--- BEGIN ---

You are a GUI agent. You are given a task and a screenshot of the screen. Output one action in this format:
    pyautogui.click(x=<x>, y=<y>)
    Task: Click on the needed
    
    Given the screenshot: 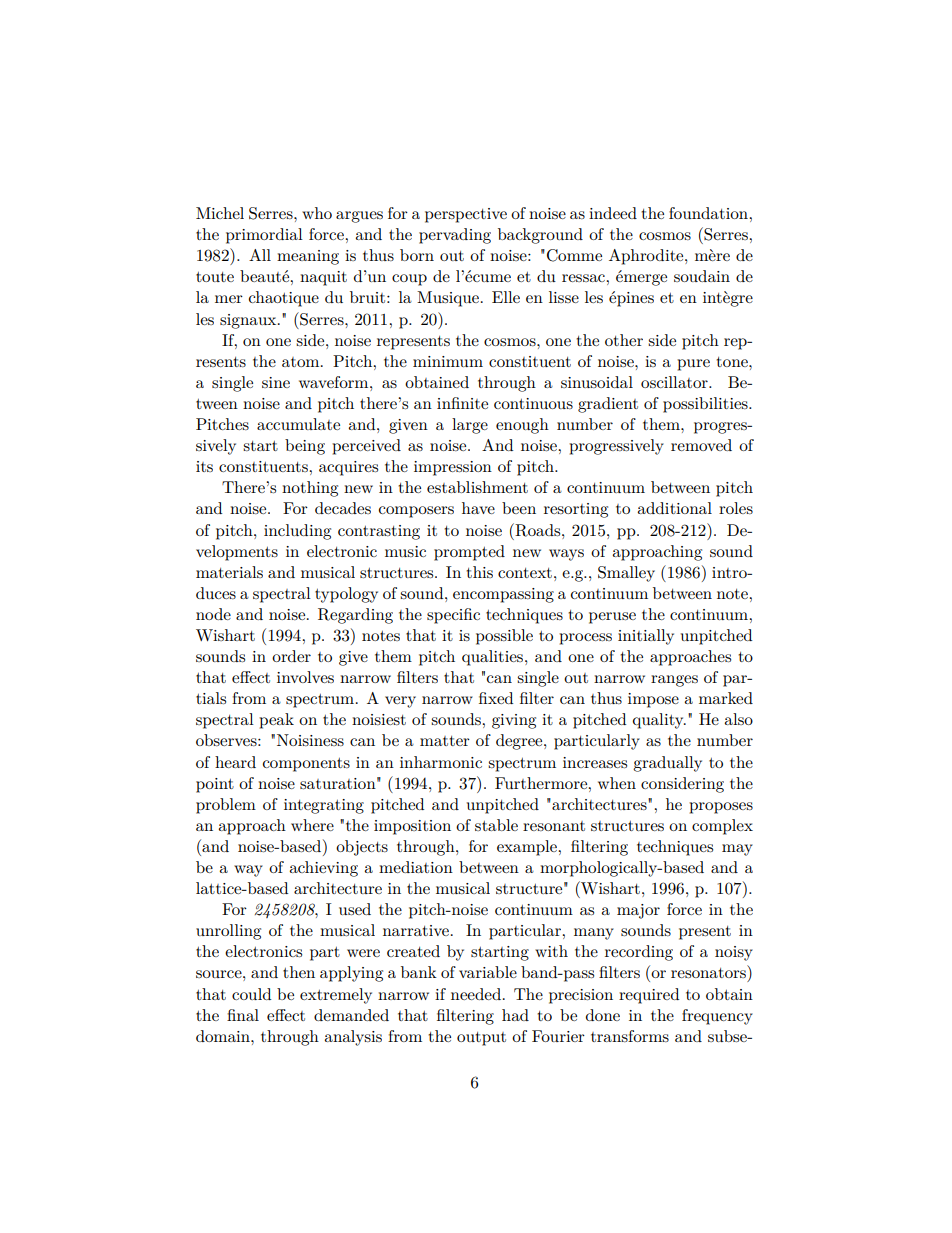 What is the action you would take?
    pyautogui.click(x=476, y=994)
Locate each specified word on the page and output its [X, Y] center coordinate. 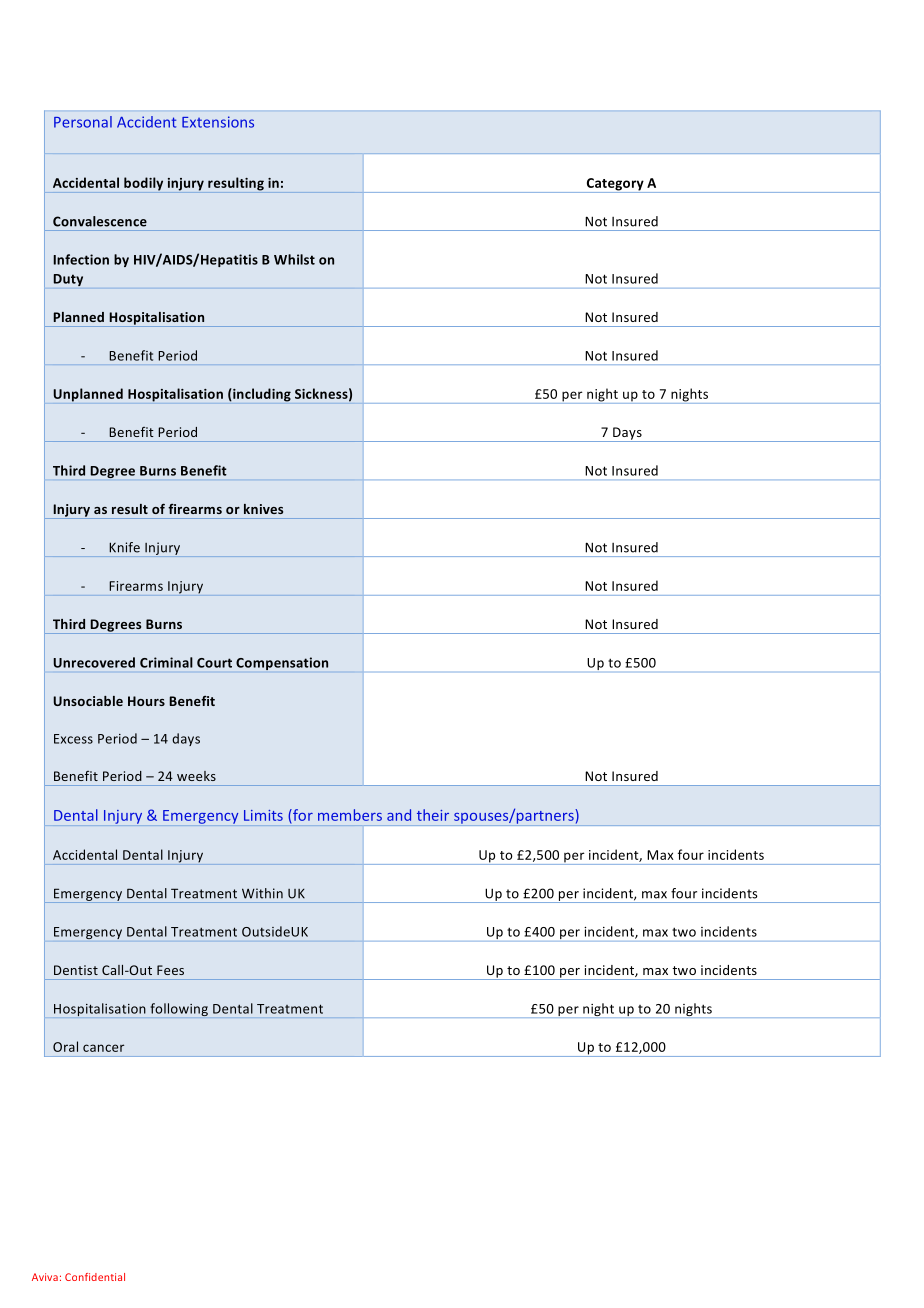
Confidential [95, 1277]
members [350, 815]
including [261, 395]
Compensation [282, 663]
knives [263, 509]
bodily [143, 184]
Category [615, 185]
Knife [124, 547]
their [433, 815]
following [179, 1009]
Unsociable [88, 701]
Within [262, 893]
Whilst [294, 259]
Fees [170, 970]
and [399, 815]
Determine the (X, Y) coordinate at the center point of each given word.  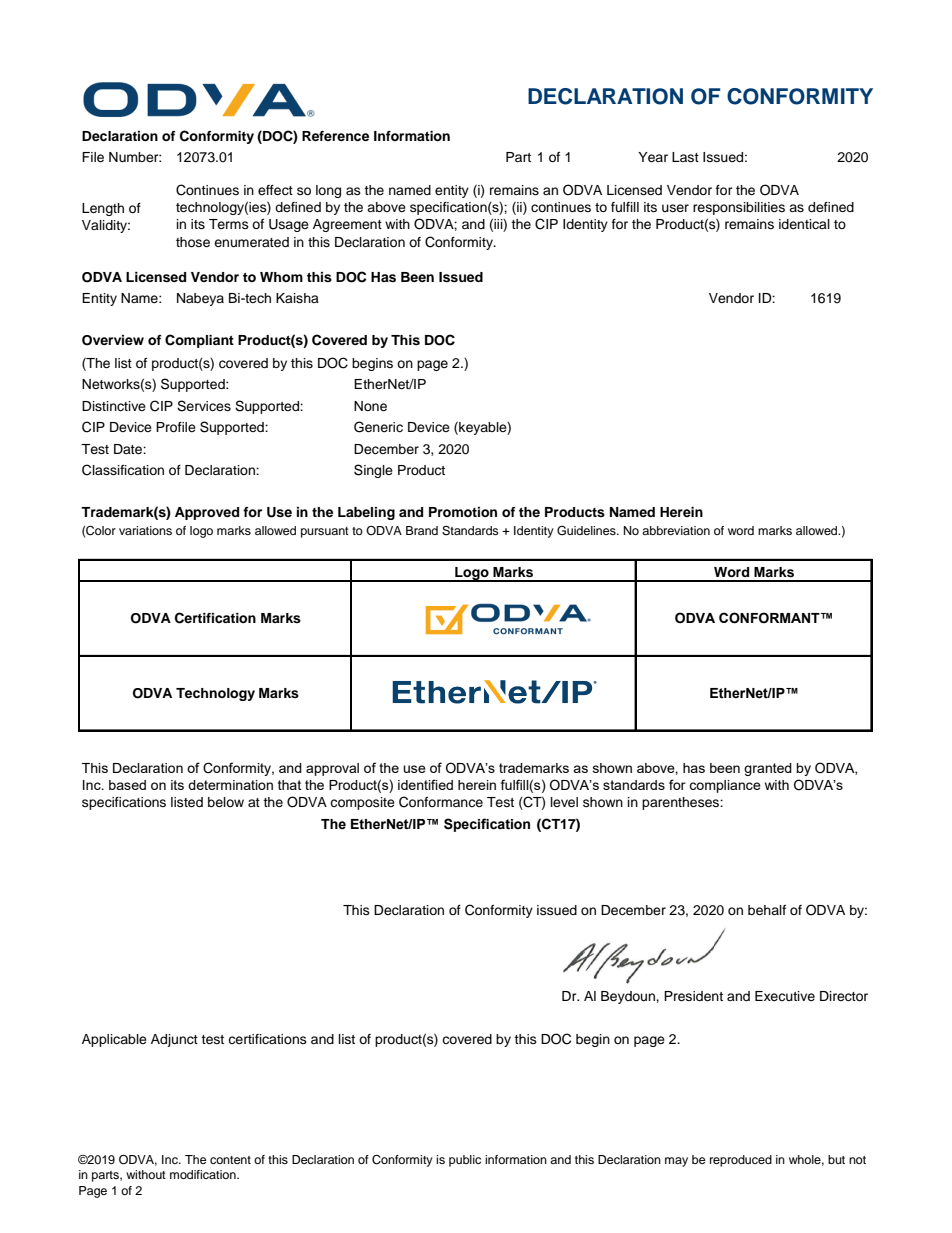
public (465, 1161)
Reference (335, 136)
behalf (767, 910)
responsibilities (739, 208)
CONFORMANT (770, 618)
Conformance (441, 802)
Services (204, 406)
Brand (422, 530)
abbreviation (676, 530)
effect (275, 190)
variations (145, 530)
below (226, 802)
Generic (378, 427)
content (230, 1160)
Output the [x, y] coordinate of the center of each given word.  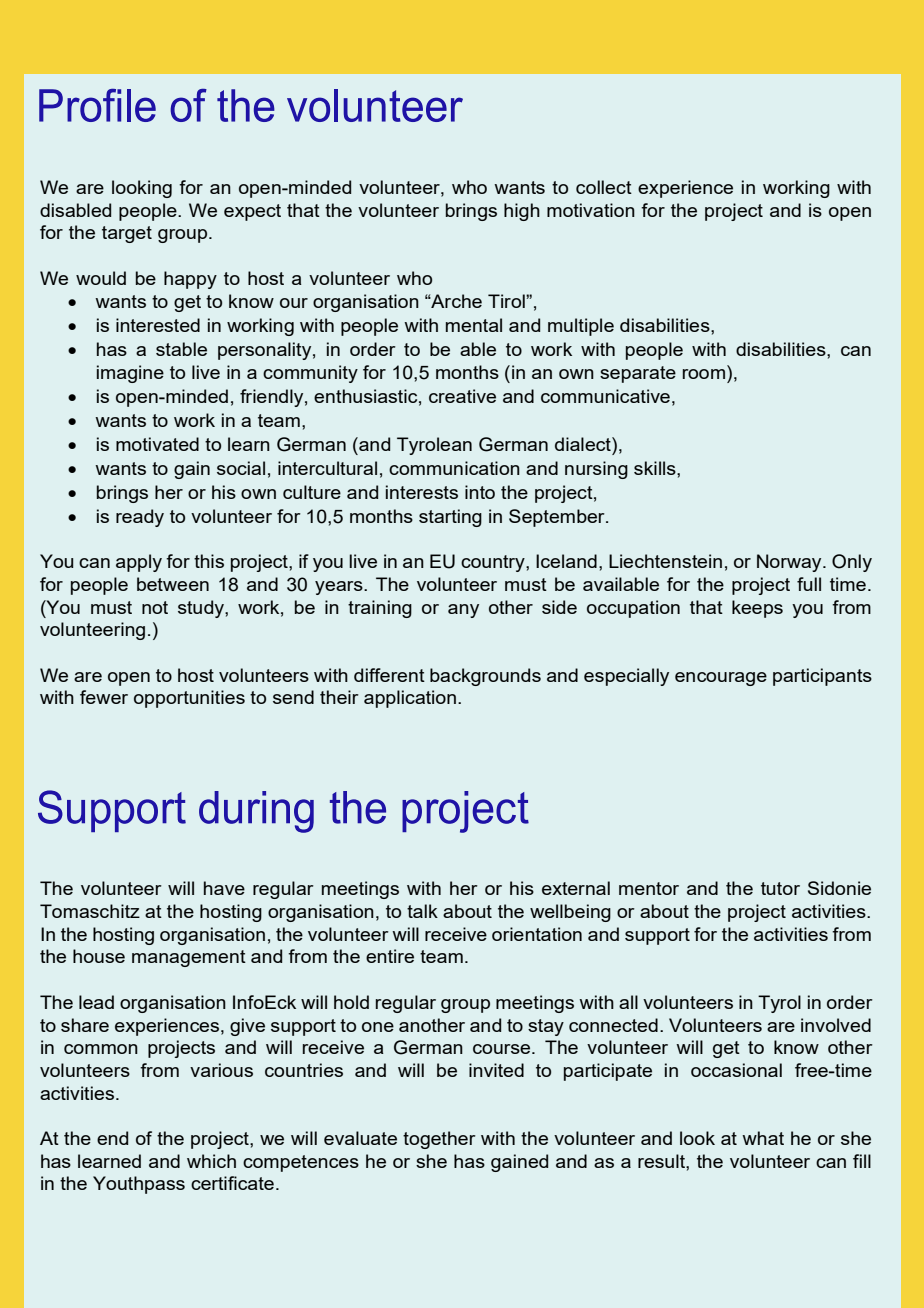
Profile [97, 105]
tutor [780, 888]
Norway [790, 563]
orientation [537, 934]
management [189, 958]
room [704, 374]
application [410, 699]
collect [604, 187]
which [211, 1161]
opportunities [189, 699]
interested [158, 325]
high [522, 212]
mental [474, 325]
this [209, 561]
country [494, 563]
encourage [721, 679]
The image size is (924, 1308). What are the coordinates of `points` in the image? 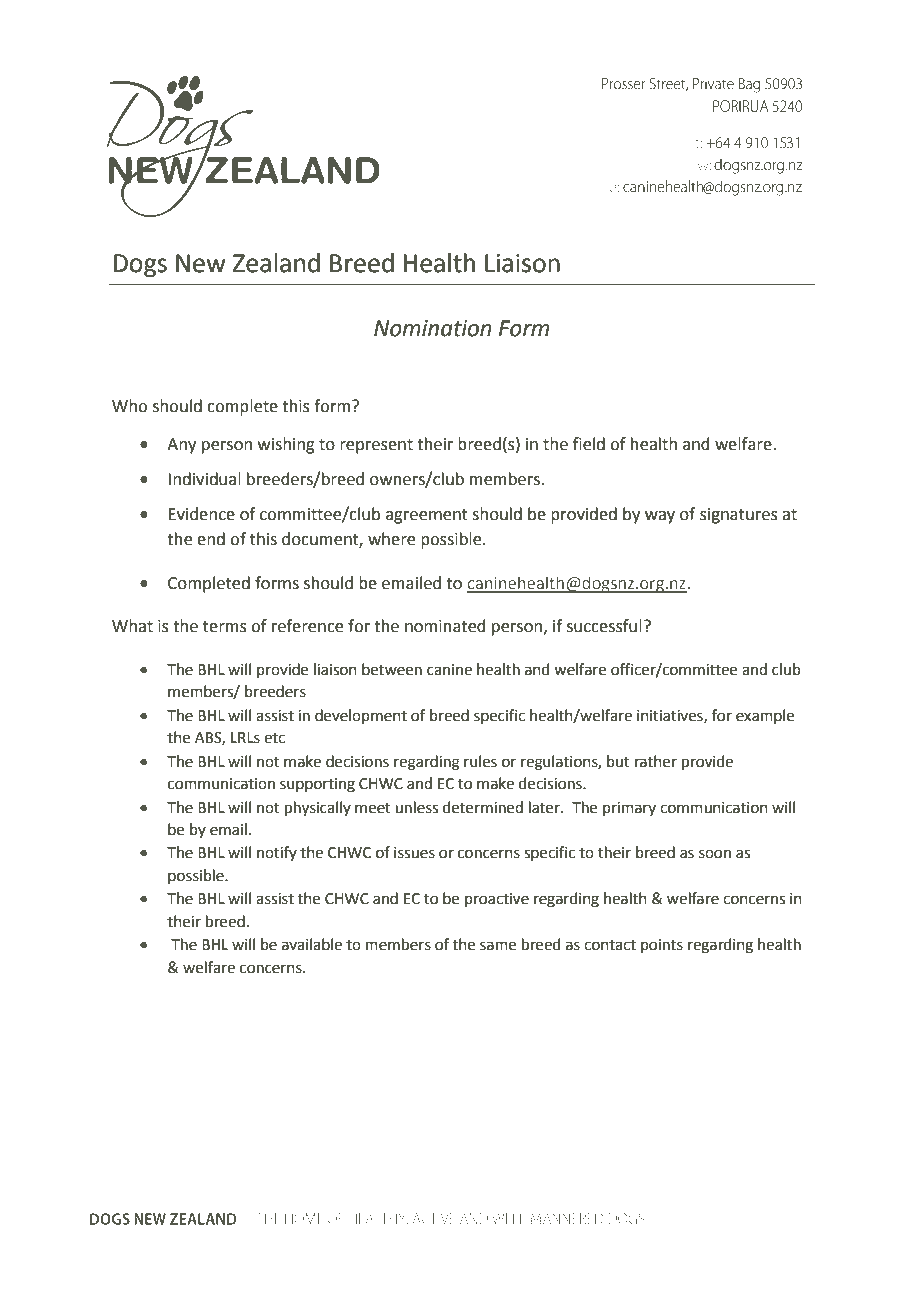 It's located at (662, 946).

--- END ---

> **THE TASK**: Lay out everything in the entries above, from the line containing "Within [262, 893]" down to the line containing "high [522, 212]", as a Markdown table with the columns Row and Line. Skip blank lines and leave the pictures out.

> **REPLY**:
| Row | Line |
|---|---|
| 1 | Within [262, 893] |
| 2 | Whilst [294, 259] |
| 3 | Fees [170, 970] |
| 4 | and [399, 815] |
| 5 | Determine the (X, Y) coordinate at the center point of each given word.   |
| 6 | public (465, 1161) |
| 7 | Reference (335, 136) |
| 8 | behalf (767, 910) |
| 9 | responsibilities (739, 208) |
| 10 | CONFORMANT (770, 618) |
| 11 | Conformance (441, 802) |
| 12 | Services (204, 406) |
| 13 | Brand (422, 530) |
| 14 | abbreviation (676, 530) |
| 15 | effect (275, 190) |
| 16 | variations (145, 530) |
| 17 | below (226, 802) |
| 18 | Generic (378, 427) |
| 19 | content (230, 1160) |
| 20 | Output the [x, y] coordinate of the center of each given word.   |
| 21 | Profile [97, 105] |
| 22 | tutor [780, 888] |
| 23 | Norway [790, 563] |
| 24 | orientation [537, 934] |
| 25 | management [189, 958] |
| 26 | room [704, 374] |
| 27 | application [410, 699] |
| 28 | collect [604, 187] |
| 29 | which [211, 1161] |
| 30 | opportunities [189, 699] |
| 31 | interested [158, 325] |
| 32 | high [522, 212] |